-- start of SUPPLIED RECORDS --
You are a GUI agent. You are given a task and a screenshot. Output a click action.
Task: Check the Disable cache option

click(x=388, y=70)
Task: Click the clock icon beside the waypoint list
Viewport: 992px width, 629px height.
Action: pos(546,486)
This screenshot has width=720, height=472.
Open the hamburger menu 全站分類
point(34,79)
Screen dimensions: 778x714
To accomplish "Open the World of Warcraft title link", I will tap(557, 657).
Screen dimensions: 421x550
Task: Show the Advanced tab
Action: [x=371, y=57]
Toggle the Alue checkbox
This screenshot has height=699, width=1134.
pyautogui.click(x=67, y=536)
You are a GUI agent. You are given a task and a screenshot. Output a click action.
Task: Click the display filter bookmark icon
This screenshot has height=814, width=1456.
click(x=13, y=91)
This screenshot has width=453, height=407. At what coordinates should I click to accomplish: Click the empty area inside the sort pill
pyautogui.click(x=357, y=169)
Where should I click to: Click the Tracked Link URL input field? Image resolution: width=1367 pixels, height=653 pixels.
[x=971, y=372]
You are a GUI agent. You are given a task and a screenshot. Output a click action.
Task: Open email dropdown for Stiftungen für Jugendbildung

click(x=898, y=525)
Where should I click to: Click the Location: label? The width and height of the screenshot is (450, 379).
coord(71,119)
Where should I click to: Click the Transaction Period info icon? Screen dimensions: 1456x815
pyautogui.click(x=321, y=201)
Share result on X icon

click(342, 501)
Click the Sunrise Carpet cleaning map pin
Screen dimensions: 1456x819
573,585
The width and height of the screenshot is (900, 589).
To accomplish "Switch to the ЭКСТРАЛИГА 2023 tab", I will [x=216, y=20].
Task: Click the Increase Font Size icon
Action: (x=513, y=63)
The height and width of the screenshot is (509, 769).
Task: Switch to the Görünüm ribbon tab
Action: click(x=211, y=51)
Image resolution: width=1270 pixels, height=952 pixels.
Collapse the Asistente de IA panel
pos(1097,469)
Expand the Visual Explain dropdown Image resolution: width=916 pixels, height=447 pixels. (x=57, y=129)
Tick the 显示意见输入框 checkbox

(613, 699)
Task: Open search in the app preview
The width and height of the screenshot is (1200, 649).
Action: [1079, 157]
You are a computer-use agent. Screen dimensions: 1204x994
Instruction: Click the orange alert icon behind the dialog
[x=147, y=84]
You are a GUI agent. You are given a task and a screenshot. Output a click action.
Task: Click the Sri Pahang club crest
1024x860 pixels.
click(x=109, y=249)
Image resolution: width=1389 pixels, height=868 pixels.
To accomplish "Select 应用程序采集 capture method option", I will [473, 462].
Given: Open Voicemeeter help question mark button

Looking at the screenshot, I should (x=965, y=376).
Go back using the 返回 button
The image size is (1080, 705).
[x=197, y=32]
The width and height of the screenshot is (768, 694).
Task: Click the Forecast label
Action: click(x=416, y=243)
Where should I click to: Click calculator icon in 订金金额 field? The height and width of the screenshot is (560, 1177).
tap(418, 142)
-- end of SUPPLIED RECORDS --
__YOUR INSTRUCTIONS__
Output every line of the material above as a JSON list of strings, one string per line, with blank lines omitted.

__SOLUTION TO THIS EXERCISE__
[
  "You are a GUI agent. You are given a task and a screenshot. Output a click action.",
  "Task: Check the Disable cache option",
  "click(x=388, y=70)",
  "Task: Click the clock icon beside the waypoint list",
  "Viewport: 992px width, 629px height.",
  "Action: pos(546,486)",
  "This screenshot has width=720, height=472.",
  "Open the hamburger menu 全站分類",
  "point(34,79)",
  "Screen dimensions: 778x714",
  "To accomplish \"Open the World of Warcraft title link\", I will tap(557, 657).",
  "Screen dimensions: 421x550",
  "Task: Show the Advanced tab",
  "Action: [x=371, y=57]",
  "Toggle the Alue checkbox",
  "This screenshot has height=699, width=1134.",
  "pyautogui.click(x=67, y=536)",
  "You are a GUI agent. You are given a task and a screenshot. Output a click action.",
  "Task: Click the display filter bookmark icon",
  "This screenshot has height=814, width=1456.",
  "click(x=13, y=91)",
  "This screenshot has width=453, height=407. At what coordinates should I click to accomplish: Click the empty area inside the sort pill",
  "pyautogui.click(x=357, y=169)",
  "Where should I click to: Click the Tracked Link URL input field? Image resolution: width=1367 pixels, height=653 pixels.",
  "[x=971, y=372]",
  "You are a GUI agent. You are given a task and a screenshot. Output a click action.",
  "Task: Open email dropdown for Stiftungen für Jugendbildung",
  "click(x=898, y=525)",
  "Where should I click to: Click the Location: label? The width and height of the screenshot is (450, 379).",
  "coord(71,119)",
  "Where should I click to: Click the Transaction Period info icon? Screen dimensions: 1456x815",
  "pyautogui.click(x=321, y=201)",
  "Share result on X icon",
  "click(342, 501)",
  "Click the Sunrise Carpet cleaning map pin",
  "Screen dimensions: 1456x819",
  "573,585",
  "The width and height of the screenshot is (900, 589).",
  "To accomplish \"Switch to the ЭКСТРАЛИГА 2023 tab\", I will [x=216, y=20].",
  "Task: Click the Increase Font Size icon",
  "Action: (x=513, y=63)",
  "The height and width of the screenshot is (509, 769).",
  "Task: Switch to the Görünüm ribbon tab",
  "Action: click(x=211, y=51)",
  "Image resolution: width=1270 pixels, height=952 pixels.",
  "Collapse the Asistente de IA panel",
  "pos(1097,469)",
  "Expand the Visual Explain dropdown Image resolution: width=916 pixels, height=447 pixels. (x=57, y=129)",
  "Tick the 显示意见输入框 checkbox",
  "(613, 699)",
  "Task: Open search in the app preview",
  "The width and height of the screenshot is (1200, 649).",
  "Action: [1079, 157]",
  "You are a computer-use agent. Screen dimensions: 1204x994",
  "Instruction: Click the orange alert icon behind the dialog",
  "[x=147, y=84]",
  "You are a GUI agent. You are given a task and a screenshot. Output a click action.",
  "Task: Click the Sri Pahang club crest",
  "1024x860 pixels.",
  "click(x=109, y=249)",
  "Image resolution: width=1389 pixels, height=868 pixels.",
  "To accomplish \"Select 应用程序采集 capture method option\", I will [473, 462].",
  "Given: Open Voicemeeter help question mark button",
  "Looking at the screenshot, I should (x=965, y=376).",
  "Go back using the 返回 button",
  "The image size is (1080, 705).",
  "[x=197, y=32]",
  "The width and height of the screenshot is (768, 694).",
  "Task: Click the Forecast label",
  "Action: click(x=416, y=243)",
  "Where should I click to: Click calculator icon in 订金金额 field? The height and width of the screenshot is (560, 1177).",
  "tap(418, 142)"
]